And the old man, being now alone with the lad, though his heart never wavered or rued the price he had paid for him, often turned yearningly towards thoughts of his daughter Greeba, so that at length he said, speaking of her as the child he had parted from, "I can live no longer without my little lass, and will go and fetch her."
Then he wrote to the Duchess at her house in London, and a few days afterwards he followed his letter.
He had been a week gone when Michael Sunlocks, having now the Governor's routine work to do, was sent for out of the north of the island to see to the light on the Point of Ayre, where there was then no lighthouse, but only a flase stuck out from a pole at the end of a sandstone jetty, a poor proxy, involving much risk to ships. Two days he was away, and returning home he slept a night at Douglas, rising at sunrise to make the last stage of his journey to Castletown. He was riding Goldie, the Governor's little roan; the season was spring, and the morning, fresh from its long draught of dew, was sweet and beautiful. But Michael Sunlocks rode heavily along, for he was troubled by many misgivings. He was asking himself for the hundredth time whether it was right of him, and a true man's part, to suffer himself to stand between Adam Fairbrother and his family. The sad breach being made, all that he could do to heal it was to take himself away, whether Adam favored that course or not. And he had concluded that, painful as the remedy would be, yet he must needs take it, and that very speedily, when he came up to the gate of Government House, and turned Goldie down the path to the left that led to the stables.
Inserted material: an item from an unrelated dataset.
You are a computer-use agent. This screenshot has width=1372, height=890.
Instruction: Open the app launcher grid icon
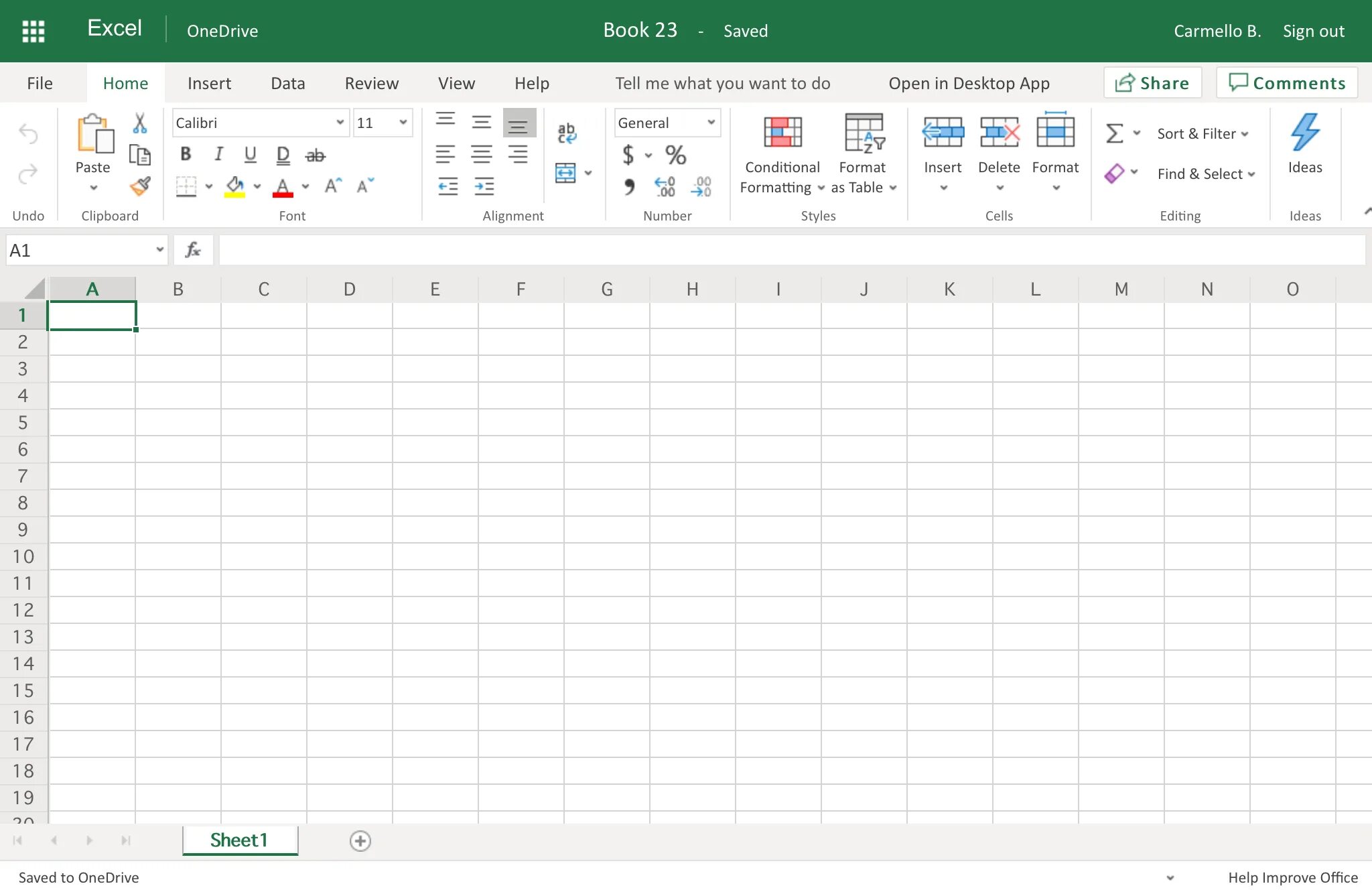[33, 31]
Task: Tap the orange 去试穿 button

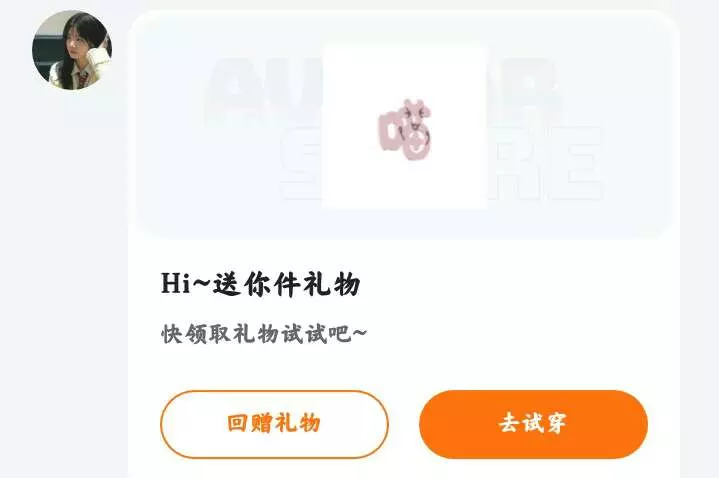Action: pos(533,424)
He had not gone far when over the lowing of the cattle in the byres, and the steady munching of the sheep on the other side of the hedge, and through the smell of the early grass there came to him the sweetest sounds he had ever heard, and some of the queerest and craziest. Without knowing what he did, or why he did it, but taking himself at his first impulse, he drew rein, and Goldie came to a stand on the mossgrown pathway. Then he knew that two were talking together a little in front of him, but partly hidden by a turn of the path and the thick trammon that bordered it. Rising in his stirrups he could see one of them, and it was his old friend, Chalse A'Killey, the carrier, a shambling figure in a guernsey and blue seaman's cap, with tousled hair and a simple vacant face, and lagging lower lip, but eyes of a strange brightness.
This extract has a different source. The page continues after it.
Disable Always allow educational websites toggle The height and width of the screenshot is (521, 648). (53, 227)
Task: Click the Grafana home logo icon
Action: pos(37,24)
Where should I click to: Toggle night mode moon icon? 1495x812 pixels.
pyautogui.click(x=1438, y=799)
And "Aw, yes," Chalse was saying, "he's a big lump of a boy grown, and no pride at all, at all, and a fine English tongue at him, and clever extraordinary. Him and me's same as brothers, and he was mortal fond to ride my ould donkey when he was a slip of a lad. Aw, yes, him and me's middlin' well acquent."
Then some linnets that were hiding in the trammon began to twitter, and what was said next Michael Sunlocks did not catch, but only heard the voice that answered old Chalse, and that seemed to make the music of the birds sound harsh.
"'What like is he?' Is it like it is?" old Chalse said again. "Aw, straight as the backbone of a herrin' and tall and strong; and as for a face, maybe there's not a man in the island to hold a candle to him. Och, no, nor a woman neither—saving yourself, maybe. And aw, now, the sweet and tidy ye're looking this morning, anyway: as fresh as the dewdrop, my chree."
Goldie grew restless, began to paw the path, and twist his round flanks into the leaves of the trammon, and at the next instant Michael Sunlocks was aware that there was a flutter in front of him, and a soft tread on the silent moss, and before he could catch back the lost consciousness of that moment, a light and slender figure shot out with a rhythm of gentle movement, and stood in all its grace and lovely sweetness two paces beyond the head of his horse.
"Greeba!" thought Michael Sunlocks; and sure enough it was she, in the first bloom of her womanhood, with gleams of her child face haunting her still and making her woman's face luminous, with the dark eyes softened and the dimpled cheeks smoothed out. She was bareheaded, and the dark fall of her hair was broken over her ears by eddies of wavy curls. Her dress was very light and loose, and it left the proud lift of her throat bare, as well as the tower of her round neck, and a hint of the full swell of her bosom.
In a moment Michael Sunlocks dropped from the saddle, and held out his hand to Greeba, afraid to look into her face as yet, and she put out her hand to him and blushed: both frightened more than glad. He tried to speak, but never a word would come, and he felt his cheeks burn red. But her eyes were shy of his, and nothing she saw but the shadow of Michael's tall form above her and a glint of the uncovered shower of fair hair that had made him Sunlocks. She turned her eyes aside a moment, then quickly recovered herself and laughed a little, partly to hide her own confusion and partly in joy at the sight of his, and all this time he held her hand, arrested by a sudden gladness, such as comes with the first sunshine of spring and the scent of the year's first violet.